(PROVIDED TEXT)

- Opening Delimiter -

The first condition that required closer consideration was s 30(3)(b) regarding domicile. At an early hearing it was conceded that the very short time that Mr and Mrs G had spent staying in England in order to facilitate the surrogacy arrangement and take over the care of M could not have possibly led to the conclusion that they had become domiciled in the UK. HFEA 1990, s 30(3)(b) is in mandatory terms: ‘the husband or the wife or both of them, must be domiciled in a part of the United Kingdom or in the Channel Islands of the Isle of Man.’ That being the case it was impossible for Mr and Mrs G to come within s 30 and achieve a parental order in their favour.

16.

The second condition that raised substantial difficulties, and might not have been satisfied, but which had not apparently been considered by Mr and Mrs G, Mrs J or COTS prior to undertaking the surrogacy process, relates to the surrogate mother’s husband, Mr P J and his potential to derail the granting of a parental order if he were found to be M’s father (which might well have been the case) and had failed to cooperate with the court process (which was indeed the case). I will return to this issue at a later stage.

The Role of COTS

17.

It will be apparent from the exposition that I have given that the issue of Mr and Mrs G’s Turkish domicile presented an insurmountable hurdle to their ability to achieve a parental order and that that fact would, or at least should, have been obvious before they embarked upon the surrogacy arrangement. The surrogacy arrangement was facilitated by COTS and it has therefore been necessary to understand more of the role of COTS and, in this regard, the court is grateful to the support worker from COTS who has attended court (‘Mr Z’] and has provided an explanation of their activity in this case.

- Closing Delimiter -

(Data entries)
- Opening Delimiter -

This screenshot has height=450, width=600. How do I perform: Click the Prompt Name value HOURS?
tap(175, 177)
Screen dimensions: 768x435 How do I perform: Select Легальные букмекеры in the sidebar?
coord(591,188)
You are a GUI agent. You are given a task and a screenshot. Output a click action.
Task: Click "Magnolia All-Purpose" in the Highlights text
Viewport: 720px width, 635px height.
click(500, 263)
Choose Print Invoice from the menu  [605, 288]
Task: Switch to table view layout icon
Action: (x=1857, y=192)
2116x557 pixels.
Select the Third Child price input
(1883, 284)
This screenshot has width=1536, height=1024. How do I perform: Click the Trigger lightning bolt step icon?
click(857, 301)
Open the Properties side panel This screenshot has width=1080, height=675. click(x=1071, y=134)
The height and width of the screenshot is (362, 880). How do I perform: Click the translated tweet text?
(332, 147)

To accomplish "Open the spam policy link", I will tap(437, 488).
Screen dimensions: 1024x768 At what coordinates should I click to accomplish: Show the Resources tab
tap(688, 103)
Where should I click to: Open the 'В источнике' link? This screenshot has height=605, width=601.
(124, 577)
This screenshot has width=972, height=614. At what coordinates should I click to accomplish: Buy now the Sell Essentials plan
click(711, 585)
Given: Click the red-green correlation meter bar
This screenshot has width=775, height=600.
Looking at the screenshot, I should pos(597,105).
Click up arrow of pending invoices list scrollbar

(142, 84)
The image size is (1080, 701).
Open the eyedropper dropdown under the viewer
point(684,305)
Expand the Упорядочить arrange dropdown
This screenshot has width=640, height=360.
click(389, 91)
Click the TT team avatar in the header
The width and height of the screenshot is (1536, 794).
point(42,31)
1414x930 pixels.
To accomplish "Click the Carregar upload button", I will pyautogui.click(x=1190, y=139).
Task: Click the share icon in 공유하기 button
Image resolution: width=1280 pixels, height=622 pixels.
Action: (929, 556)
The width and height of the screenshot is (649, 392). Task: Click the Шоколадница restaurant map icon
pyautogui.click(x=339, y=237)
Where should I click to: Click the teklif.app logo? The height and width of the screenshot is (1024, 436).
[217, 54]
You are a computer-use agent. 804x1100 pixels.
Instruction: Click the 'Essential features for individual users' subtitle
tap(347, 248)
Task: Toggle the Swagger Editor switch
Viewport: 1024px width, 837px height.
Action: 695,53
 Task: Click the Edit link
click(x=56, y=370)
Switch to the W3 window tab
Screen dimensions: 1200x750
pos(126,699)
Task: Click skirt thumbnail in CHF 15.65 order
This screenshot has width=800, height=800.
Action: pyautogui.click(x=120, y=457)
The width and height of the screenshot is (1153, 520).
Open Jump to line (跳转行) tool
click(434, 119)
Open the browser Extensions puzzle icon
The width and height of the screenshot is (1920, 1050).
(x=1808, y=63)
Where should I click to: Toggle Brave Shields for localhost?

- Closing Delimiter -

(EXERCISES TO COMPLETE)
1. According to the surrogacy judgment, which statutory condition was the first to require closer consideration?
2. Please pick up the surrogacy judgment after its last sentence and carry it forward.

(ANSWER SET)
1. Section 30(3)(b) of the HFEA 1990, regarding domicile.

2.
18.

COTS is an organisation run on very limited resources by a group of volunteers. Their aim is to try to help childless couples to overcome childlessness through surrogacy. COTS sees itself as a supporting organisation, the role of which is to induct into its membership, on the one hand, women who wish to be surrogate mothers, and, on the other, couples who wish to have the benefit of a surrogacy arrangement. COTS arranges for a medical examination of the respective parties and undertakes a criminal records check. In the case of foreign nationals, COTS will ask the parties to cooperate

in obtaining information from their country of origin. Once these various checks are completed, COTS passes the details of couples and surrogates on to a different agency, ‘Triangle’, which actually puts couples in touch with surrogate parents.

19.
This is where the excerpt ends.